Aydın Büyükşehir Belediye Başkanı Özlem Çerçioğlu’nun uzun yıllar süren CHP kariyerinden sonra 14 Ağustos’ta AK Parti’ye katılması, sadece yerel siyaset açısından değil, Türk siyasetinin geneli için de tartışılması gereken bir olaydır.
Çerçioğlu, siyasete CHP’de başladı; milletvekilliği, Aydın Belediye Başkanlığı ve nihayetinde Büyükşehir Belediye Başkanlığı görevleri ile partinin en güçlü yerel figürlerinden biri oldu. Ancak bugün geldiğimiz noktada, siyasetin ideolojik bağlılıktan çok, kişisel ikbal ve güç dengeleri üzerinden şekillendiğini gösteren bir transfer ile gündeme oturdu.
Siyasi Ahlak ve Seçmenin İradesi
Burada temel mesele şudur: Seçmen, bir kişiye oy verirken sadece şahsına değil, temsil ettiği partiye, ideolojiye ve siyasi çizgiye de oy verir. Dolayısıyla, bu tür geçişler yalnızca bir bireysel tercih değil, seçmenin iradesini de dolaylı olarak devre dışı bırakır. Bir başka ifadeyle, seçmenin CHP’ye olan güveni ve verdiği yetki, bugün AK Parti’ye aktarılmış olmaktadır.
Bu noktada “siyasi ahlak” sorunu karşımıza çıkar. Elbette siyaset değişim, dönüşüm ve pragmatizm barındırır. Ancak bu dönüşüm, seçmenin iradesiyle bağdaşmadığında, siyasete olan güveni erozyona uğratır.
Sağ ve Sol Kavramının Kökeni
Siyasette “sağ” ve “sol” kavramlarının ortaya çıkışı, 1789 Fransız Devrimi’ne dayanır.
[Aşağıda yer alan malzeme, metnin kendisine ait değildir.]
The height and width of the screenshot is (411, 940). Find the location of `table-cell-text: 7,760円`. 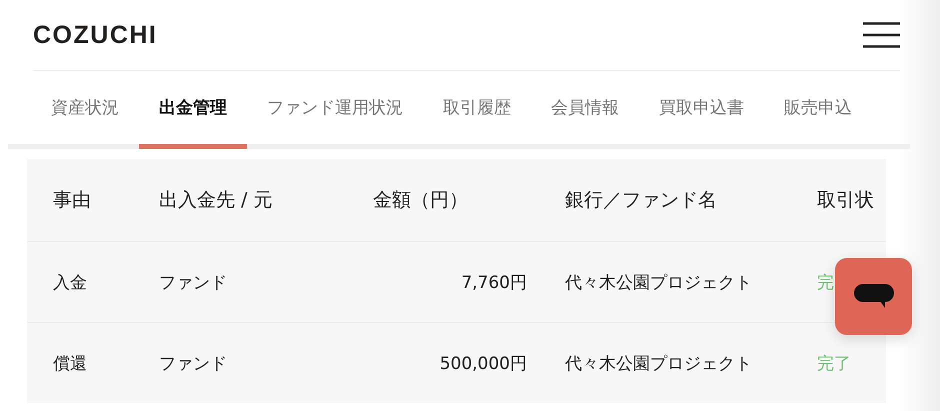

table-cell-text: 7,760円 is located at coordinates (494, 283).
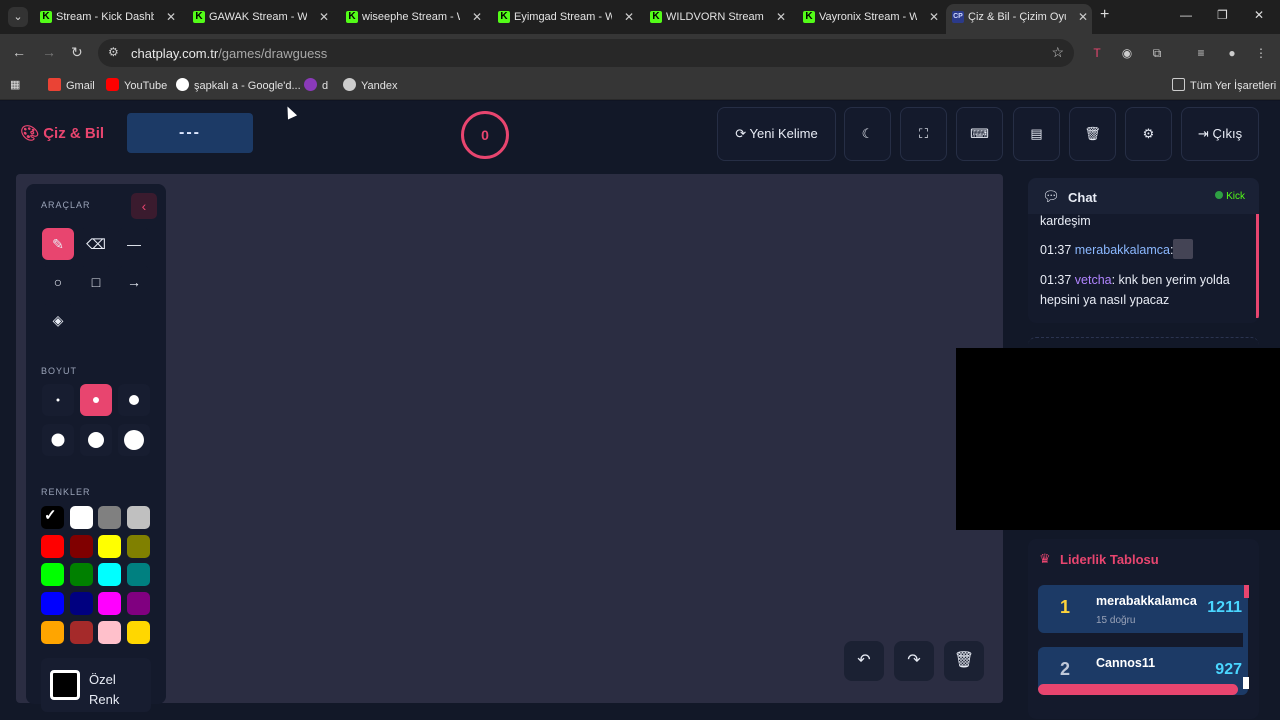 The height and width of the screenshot is (720, 1280). What do you see at coordinates (1104, 15) in the screenshot?
I see `new-tab-icon: +` at bounding box center [1104, 15].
Devrim sırasında toplanan Fransa Ulusal Meclisi’nde kralı, monarşiyi ve mevcut düzeni savunanlar başkanın sağında; halk egemenliğini, eşitliği ve köklü değişimi savunanlar ise başkanın solunda yer aldı. Bu oturma düzeni, zamanla siyasal ideolojilerin sembolü haline gelmiştir.
Sonuç
Özlem Çerçioğlu’nun AK Parti’ye geçişi, kişisel bir tercih olmanın ötesinde, Türk siyasetinde temsil, sadakat ve siyasi ahlak tartışmalarını yeniden gündeme taşımıştır. Demokrasi, yalnızca sandık günü oy vermek değil, seçilenin o iradeye sadık kalmasıyla anlamlıdır. Bugün yapılması gereken, siyasi partilerin bu tür transferleri bir “zafer” olarak görmek yerine, uzun vadeli siyasi etik ilkeleri çerçevesinde tartışmasıdır. Aksi halde, siyasetin en büyük kaybedeni halkın güveni olacaktır.
Aydın özelinde bu geçişi düşündüğümüzde AK Partili belediyeler ve illerine gelen hizmetler takdire değer çalışmalardır. Umarım Aydın ili bir dahaki yerel seçime kadar, şantiyeye döner, hükûmetin destek ve icraatlarıyla adı gibi Aydın bir kent olur. CHP, yönetici ve üyeleri de şapkalarını önlerine koyar ve süreci düşünürler. Malum CHP üzerinde kara bulutların ilimiz ilçelerinde dolaştığı görülmektedir.